### [Data listing]
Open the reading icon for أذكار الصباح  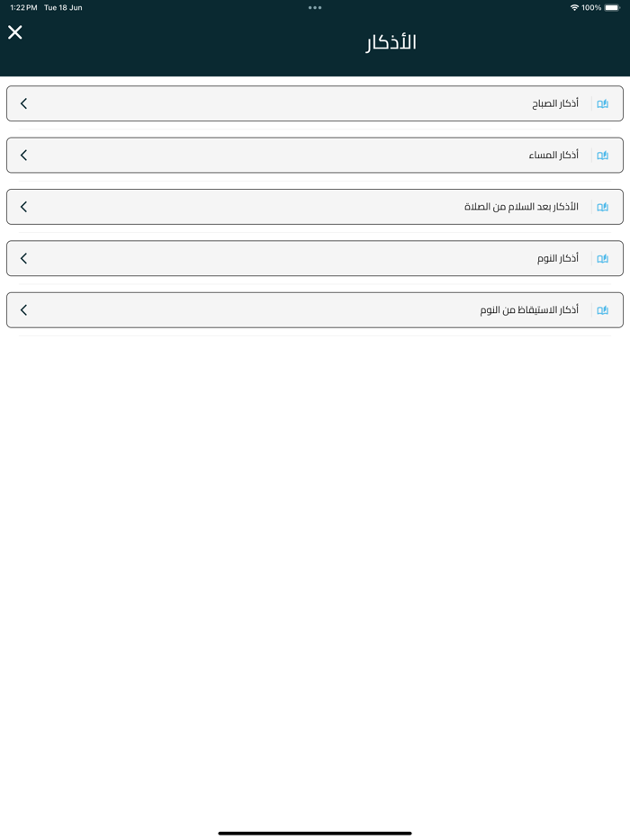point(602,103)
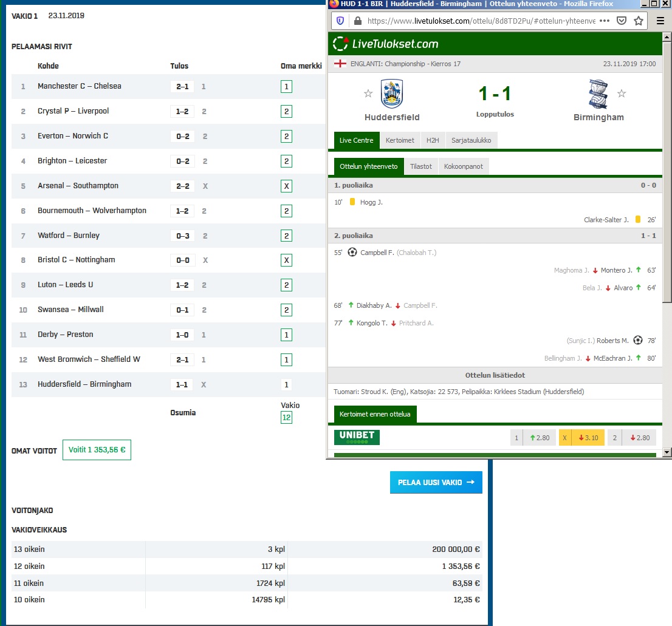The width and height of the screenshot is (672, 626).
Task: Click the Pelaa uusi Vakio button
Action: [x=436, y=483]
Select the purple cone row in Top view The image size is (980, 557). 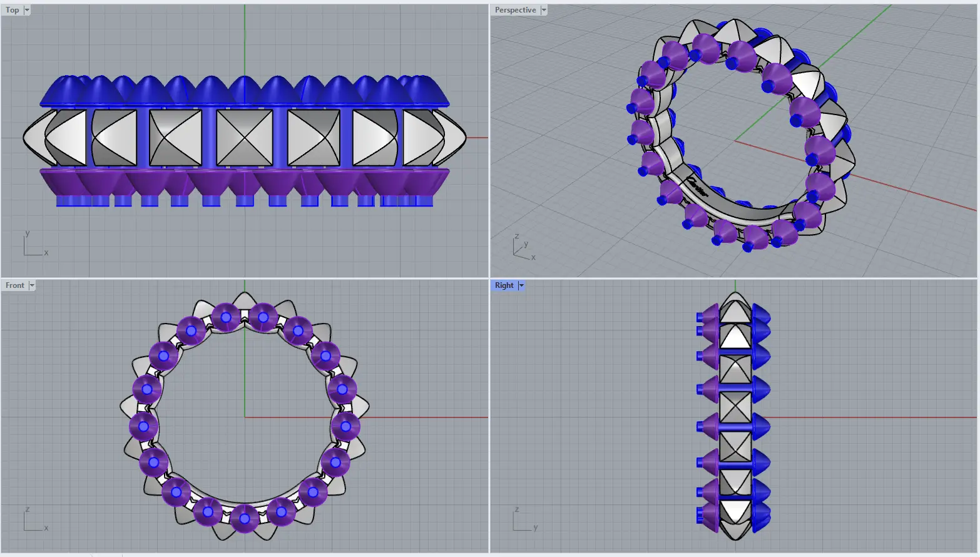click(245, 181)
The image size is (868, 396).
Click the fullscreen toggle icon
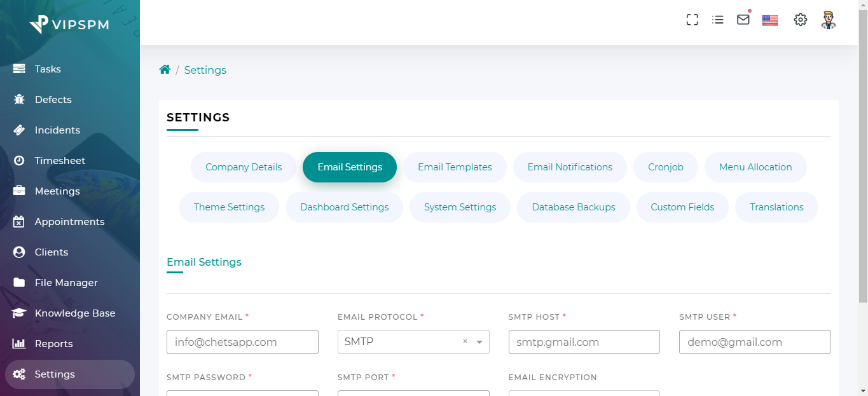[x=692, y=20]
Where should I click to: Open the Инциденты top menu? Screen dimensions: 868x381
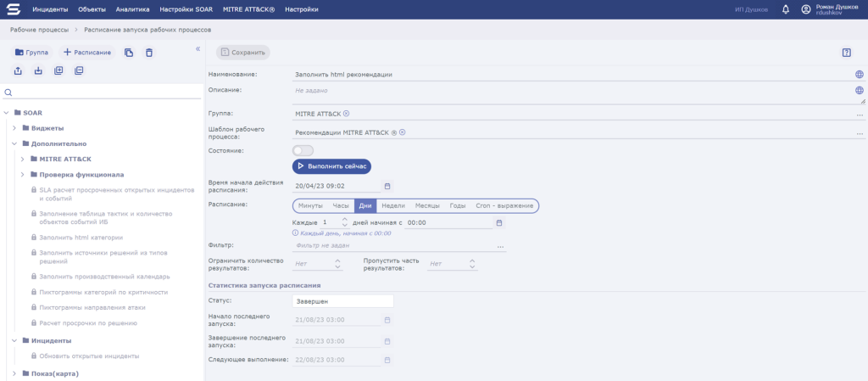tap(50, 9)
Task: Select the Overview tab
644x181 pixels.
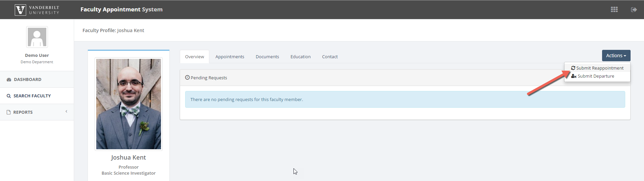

### [Task directions]
Please retype, exactly and with the pictures left out, the lines from the line containing "The image size is (868, 396)." through the last line of the records above.

### [Solution to this exercise]
The image size is (868, 396).
Click the fullscreen toggle icon
[x=692, y=20]
Where should I click to: Open the Инциденты top menu? Screen dimensions: 868x381
tap(50, 9)
Task: Select the Overview tab
644x181 pixels.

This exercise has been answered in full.